Scientific classification
- Kingdom: Animalia
- Phylum: Mollusca
- Class: Gastropoda
- Superorder: Hygrophila
- Family: Planorbidae
- Genus: Bathyomphalus
- Species: B. contortus
- Binomial name: Bathyomphalus contortus (Linnaeus, 1758)

= Bathyomphalus contortus =

- Authority: (Linnaeus, 1758)
- Conservation status: LC

Species of gastropod

Bathyomphalus contortus is a species of small air-breathing freshwater snail, an aquatic pulmonate gastropod mollusk in the family Planorbidae, the Ramshorn snails and their allies.

==Distribution==
The distribution of this species is Palearctic:Eurasian Wide-temperate.

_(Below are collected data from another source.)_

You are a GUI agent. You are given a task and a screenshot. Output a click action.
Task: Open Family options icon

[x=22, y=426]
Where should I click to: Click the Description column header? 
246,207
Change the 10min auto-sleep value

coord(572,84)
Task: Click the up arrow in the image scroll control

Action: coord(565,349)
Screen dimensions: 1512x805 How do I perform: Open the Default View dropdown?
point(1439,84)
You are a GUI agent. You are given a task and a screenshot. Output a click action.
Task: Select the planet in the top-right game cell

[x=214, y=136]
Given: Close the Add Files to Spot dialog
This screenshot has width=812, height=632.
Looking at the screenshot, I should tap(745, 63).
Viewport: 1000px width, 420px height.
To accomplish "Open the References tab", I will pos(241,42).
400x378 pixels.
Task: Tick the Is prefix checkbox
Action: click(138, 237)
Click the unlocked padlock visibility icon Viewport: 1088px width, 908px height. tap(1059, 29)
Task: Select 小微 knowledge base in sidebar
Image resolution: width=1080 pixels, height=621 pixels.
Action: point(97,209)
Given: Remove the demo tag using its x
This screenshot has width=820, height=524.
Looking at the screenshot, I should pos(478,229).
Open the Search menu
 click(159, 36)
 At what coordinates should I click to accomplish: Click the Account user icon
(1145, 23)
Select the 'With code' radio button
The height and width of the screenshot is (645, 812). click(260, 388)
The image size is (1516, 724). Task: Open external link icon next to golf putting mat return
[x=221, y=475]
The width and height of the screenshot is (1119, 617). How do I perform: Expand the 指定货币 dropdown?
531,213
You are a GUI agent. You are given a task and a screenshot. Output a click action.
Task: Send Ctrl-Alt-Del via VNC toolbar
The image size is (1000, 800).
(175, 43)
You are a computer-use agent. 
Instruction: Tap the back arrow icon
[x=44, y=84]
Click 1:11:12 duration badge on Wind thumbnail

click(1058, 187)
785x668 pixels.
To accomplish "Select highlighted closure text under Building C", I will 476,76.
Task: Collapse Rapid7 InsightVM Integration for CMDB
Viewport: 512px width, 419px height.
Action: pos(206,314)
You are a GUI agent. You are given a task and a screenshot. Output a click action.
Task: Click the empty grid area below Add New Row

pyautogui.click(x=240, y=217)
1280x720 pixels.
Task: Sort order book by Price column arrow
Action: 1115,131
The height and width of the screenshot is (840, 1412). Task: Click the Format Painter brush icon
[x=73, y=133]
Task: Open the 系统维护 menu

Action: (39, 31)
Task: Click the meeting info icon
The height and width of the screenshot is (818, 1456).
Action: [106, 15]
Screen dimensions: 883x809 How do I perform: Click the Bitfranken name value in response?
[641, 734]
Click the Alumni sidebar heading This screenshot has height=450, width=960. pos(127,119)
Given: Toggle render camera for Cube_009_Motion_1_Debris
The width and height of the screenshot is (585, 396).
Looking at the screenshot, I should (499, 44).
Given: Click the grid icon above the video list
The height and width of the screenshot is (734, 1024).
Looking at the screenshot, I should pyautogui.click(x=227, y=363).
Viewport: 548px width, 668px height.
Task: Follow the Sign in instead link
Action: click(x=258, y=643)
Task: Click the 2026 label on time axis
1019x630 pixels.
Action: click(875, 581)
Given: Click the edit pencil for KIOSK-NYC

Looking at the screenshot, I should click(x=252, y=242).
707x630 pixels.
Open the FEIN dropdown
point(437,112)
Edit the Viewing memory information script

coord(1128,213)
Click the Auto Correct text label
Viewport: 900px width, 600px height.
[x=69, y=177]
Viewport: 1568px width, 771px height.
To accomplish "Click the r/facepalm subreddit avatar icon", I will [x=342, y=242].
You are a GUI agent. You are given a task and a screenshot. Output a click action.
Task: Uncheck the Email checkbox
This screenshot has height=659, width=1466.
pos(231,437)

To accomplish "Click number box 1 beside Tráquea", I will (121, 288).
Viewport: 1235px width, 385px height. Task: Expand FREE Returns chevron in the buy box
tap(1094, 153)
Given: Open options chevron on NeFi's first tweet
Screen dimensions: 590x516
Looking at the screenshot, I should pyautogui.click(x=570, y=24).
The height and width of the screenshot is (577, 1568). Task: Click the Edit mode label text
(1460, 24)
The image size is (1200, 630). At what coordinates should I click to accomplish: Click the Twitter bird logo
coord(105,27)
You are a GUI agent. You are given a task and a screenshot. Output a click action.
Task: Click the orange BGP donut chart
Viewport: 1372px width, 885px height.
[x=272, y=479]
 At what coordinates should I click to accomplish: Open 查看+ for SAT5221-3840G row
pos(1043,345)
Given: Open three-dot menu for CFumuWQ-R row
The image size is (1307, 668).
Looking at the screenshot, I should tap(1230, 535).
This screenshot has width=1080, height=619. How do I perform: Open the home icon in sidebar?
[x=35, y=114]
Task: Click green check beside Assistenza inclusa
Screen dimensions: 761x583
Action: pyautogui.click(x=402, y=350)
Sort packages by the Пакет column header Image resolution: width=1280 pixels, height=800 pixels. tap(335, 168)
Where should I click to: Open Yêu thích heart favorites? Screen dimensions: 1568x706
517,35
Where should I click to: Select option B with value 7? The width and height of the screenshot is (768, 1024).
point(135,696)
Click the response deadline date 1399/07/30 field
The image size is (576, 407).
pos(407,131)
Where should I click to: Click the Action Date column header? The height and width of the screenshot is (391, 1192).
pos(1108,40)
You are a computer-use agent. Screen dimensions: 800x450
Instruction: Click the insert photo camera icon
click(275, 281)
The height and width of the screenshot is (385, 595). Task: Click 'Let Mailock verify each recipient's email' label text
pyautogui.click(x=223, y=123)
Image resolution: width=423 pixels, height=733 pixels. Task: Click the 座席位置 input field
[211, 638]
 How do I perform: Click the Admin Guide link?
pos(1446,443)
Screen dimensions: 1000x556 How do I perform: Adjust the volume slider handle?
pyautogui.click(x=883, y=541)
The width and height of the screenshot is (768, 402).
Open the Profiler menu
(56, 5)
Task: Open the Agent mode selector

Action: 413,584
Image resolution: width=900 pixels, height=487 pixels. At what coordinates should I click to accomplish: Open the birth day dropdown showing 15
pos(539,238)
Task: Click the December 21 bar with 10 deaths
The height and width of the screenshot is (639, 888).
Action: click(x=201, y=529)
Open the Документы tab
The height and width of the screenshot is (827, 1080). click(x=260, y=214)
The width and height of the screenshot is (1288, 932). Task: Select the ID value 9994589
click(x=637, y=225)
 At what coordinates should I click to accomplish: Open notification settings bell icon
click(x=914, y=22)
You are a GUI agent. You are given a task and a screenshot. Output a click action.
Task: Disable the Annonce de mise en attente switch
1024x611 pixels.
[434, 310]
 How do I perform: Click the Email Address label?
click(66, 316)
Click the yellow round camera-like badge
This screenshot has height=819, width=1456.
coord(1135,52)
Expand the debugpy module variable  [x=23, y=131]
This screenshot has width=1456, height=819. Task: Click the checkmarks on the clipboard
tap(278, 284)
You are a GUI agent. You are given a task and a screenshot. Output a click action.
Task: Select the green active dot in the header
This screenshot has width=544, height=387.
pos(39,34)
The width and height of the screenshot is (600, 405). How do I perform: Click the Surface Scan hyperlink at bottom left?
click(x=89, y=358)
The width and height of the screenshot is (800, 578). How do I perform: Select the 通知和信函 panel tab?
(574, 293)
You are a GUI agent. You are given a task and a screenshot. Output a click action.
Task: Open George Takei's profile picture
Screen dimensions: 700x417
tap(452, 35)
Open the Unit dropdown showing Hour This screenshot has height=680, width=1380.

It occurs in countries and islands including:
- Great Britain
- Czech Republic - least concern (LC)
- Germany
- Netherlands
- Poland
- Slovakia

==Description==
The 1-2 × 3-6 mm shell has up to 7-8 densely coiled and rounded whorls with deep suture. The whorls are higher than wide, the lower side is almost flat, the upper side with a large umbilicus which is more than 1/3 of the shell diameter. The aperture is narrow. Shell colour is reddish horny brown, often with black or brown encrustations, finely striated. The animal is blackish dark red, tentacles very long, eyes small and black.

==Habitat==
This small snail lives in freshwater habitats especially small, impoverished water-bodies and drains and marshy or peaty pools. It is also found in floodplain marshes. It seldom occurs in larger water-bodies. Bathyomphalus contortus is tolerant of acidic conditions as is Ampullaceana balthica. In Ireland it is often the only species present in pools or drains in and around raised bogs.